#### GIVEN TEXT ####

Suppose I have the following csv file:
Column1;Column2
AB; Test
Which has a NUL byte character in it:
I want to read it in with pandas, manipulate it and export it again. I want to remove NUL byte characters, my code is as follows:
import pandas as pd
df=pd.read_csv(r'C:\folder\test.csv', sep=";", encoding="utf-8")
df=df.replace('\x00','', regex=True)
df.to_csv(r'C:\folder\testoutput.csv', sep=";", index=False, encoding="utf-8")
I expect that only the NUL byte character is removed, however, more is removed:
So it removes the whole "cell", also the "Test". But I don't want this.
Why, where is my mistake? How can I only remove the NUL byte character?
CodePudding user response:
The issue is not coming from the replace
, but rather from the fact that the NULL character is handled as a line terminator by read_csv
.
What you can do it manually remove the NULL before passing it to read_csv
:
import io
f = io.StringIO(open(r'C:\folder\test.csv').read().replace('\x00', ''))
df = pd.read_csv(f, sep=";", encoding="utf-8")
Output:
Column1 Column2
0 AB Test
Alternatively, if you just want to remove the NULL without pandas:
with open(r'C:\folder\test.csv', 'r') as f1, open(r'C:\folder\test_clean.csv', 'w') as f2:
for line in f1:
f2.write(line.replace('\x00', ''))

#### MATERIAL SHOWN ####

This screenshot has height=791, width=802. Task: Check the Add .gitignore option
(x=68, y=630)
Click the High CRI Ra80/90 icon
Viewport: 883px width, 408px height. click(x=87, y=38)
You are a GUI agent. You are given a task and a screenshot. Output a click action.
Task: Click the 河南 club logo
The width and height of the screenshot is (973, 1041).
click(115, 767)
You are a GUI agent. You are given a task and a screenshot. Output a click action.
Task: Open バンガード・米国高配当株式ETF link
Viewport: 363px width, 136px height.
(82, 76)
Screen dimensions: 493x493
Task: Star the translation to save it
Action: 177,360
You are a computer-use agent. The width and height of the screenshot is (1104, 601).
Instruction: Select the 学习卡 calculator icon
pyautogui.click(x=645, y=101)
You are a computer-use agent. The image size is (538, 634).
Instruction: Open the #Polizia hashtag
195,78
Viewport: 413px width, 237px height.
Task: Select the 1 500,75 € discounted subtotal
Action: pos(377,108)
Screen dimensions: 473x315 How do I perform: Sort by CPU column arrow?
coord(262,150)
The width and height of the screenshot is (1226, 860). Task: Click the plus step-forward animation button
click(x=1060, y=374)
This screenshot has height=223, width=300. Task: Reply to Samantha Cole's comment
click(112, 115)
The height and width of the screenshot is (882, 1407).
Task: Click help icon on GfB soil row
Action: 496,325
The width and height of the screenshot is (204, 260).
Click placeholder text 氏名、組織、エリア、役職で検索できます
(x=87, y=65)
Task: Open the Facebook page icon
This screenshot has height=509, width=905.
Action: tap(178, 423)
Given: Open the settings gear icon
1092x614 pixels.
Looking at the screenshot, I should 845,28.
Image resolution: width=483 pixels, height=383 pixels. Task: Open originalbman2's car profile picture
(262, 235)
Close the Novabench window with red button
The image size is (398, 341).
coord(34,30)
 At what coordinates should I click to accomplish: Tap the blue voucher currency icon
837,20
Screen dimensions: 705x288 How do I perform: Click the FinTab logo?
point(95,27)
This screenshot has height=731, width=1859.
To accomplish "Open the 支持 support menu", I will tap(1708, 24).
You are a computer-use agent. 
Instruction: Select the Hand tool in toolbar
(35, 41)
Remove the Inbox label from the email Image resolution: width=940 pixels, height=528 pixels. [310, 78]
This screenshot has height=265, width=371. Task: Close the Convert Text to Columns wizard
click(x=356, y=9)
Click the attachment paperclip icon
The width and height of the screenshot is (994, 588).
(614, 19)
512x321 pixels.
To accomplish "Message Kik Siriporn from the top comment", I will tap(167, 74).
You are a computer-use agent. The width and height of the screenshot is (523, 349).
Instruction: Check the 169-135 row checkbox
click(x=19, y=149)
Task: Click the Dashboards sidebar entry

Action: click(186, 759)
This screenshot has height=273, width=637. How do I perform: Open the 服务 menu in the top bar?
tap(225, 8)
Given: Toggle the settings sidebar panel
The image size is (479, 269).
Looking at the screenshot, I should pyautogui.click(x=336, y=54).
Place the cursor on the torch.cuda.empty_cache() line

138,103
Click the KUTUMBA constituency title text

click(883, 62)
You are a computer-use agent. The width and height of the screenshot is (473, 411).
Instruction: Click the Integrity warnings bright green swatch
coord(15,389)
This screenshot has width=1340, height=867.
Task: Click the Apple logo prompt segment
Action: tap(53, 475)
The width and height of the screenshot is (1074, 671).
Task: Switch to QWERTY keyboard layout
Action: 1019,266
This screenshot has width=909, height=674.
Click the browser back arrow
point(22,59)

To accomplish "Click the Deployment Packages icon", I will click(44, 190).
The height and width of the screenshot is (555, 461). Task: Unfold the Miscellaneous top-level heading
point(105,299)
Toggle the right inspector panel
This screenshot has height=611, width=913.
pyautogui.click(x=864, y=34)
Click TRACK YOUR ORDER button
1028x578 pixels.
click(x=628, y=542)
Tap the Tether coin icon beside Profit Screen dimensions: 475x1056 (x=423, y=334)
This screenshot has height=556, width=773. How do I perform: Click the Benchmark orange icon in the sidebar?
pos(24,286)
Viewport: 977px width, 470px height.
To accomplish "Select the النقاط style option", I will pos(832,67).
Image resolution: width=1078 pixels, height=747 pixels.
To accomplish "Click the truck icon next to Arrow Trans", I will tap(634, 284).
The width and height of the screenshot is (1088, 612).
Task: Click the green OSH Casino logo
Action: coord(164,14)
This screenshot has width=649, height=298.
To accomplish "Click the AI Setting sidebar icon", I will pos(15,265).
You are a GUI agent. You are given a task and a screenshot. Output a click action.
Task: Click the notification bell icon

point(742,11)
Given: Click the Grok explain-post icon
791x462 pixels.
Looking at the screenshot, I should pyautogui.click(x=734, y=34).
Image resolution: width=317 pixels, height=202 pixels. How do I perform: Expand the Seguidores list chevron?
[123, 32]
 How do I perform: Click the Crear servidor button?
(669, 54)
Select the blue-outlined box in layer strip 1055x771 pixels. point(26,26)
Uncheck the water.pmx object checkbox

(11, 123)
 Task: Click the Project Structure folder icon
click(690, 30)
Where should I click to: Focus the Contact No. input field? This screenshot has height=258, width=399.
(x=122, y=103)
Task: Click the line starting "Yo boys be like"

####

## SHORT PROBLEM A
Reproduce the passage of the pandas NUL byte thread starting with "Suppose I have" and going on through "NUL byte character?".
## SHORT PROBLEM B
In the rows, take the lines starting with the line with "Toggle the right inspector panel" and going on through the line with "Action: coord(164,14)", and give them again with "inspector" changed to "properties" and nothing else altered. Return only those lines.

## RIGHT ANSWER A
Suppose I have the following csv file:
Column1;Column2
AB; Test
Which has a NUL byte character in it:
I want to read it in with pandas, manipulate it and export it again. I want to remove NUL byte characters, my code is as follows:
import pandas as pd
df=pd.read_csv(r'C:\folder\test.csv', sep=";", encoding="utf-8")
df=df.replace('\x00','', regex=True)
df.to_csv(r'C:\folder\testoutput.csv', sep=";", index=False, encoding="utf-8")
I expect that only the NUL byte character is removed, however, more is removed:
So it removes the whole "cell", also the "Test". But I don't want this.
Why, where is my mistake? How can I only remove the NUL byte character?

## RIGHT ANSWER B
Toggle the right properties panel
This screenshot has height=611, width=913.
pyautogui.click(x=864, y=34)
Click TRACK YOUR ORDER button
1028x578 pixels.
click(x=628, y=542)
Tap the Tether coin icon beside Profit Screen dimensions: 475x1056 (x=423, y=334)
This screenshot has height=556, width=773. How do I perform: Click the Benchmark orange icon in the sidebar?
pos(24,286)
Viewport: 977px width, 470px height.
To accomplish "Select the النقاط style option", I will pos(832,67).
Image resolution: width=1078 pixels, height=747 pixels.
To accomplish "Click the truck icon next to Arrow Trans", I will tap(634, 284).
The width and height of the screenshot is (1088, 612).
Task: Click the green OSH Casino logo
Action: coord(164,14)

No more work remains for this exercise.